__YOUR OBJECTIVE__
Could you copy all of the data below verbatim, keeping every line unchanged?

(begin)

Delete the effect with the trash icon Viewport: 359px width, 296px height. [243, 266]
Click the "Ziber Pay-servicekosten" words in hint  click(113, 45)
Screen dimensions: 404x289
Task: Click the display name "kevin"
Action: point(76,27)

(end)

__RIGHT ANSWER__
Delete the effect with the trash icon Viewport: 359px width, 296px height. [243, 266]
Click the "Ziber Pay-servicekosten" words in hint  click(113, 45)
Screen dimensions: 404x289
Task: Click the display name "kevin"
Action: point(76,27)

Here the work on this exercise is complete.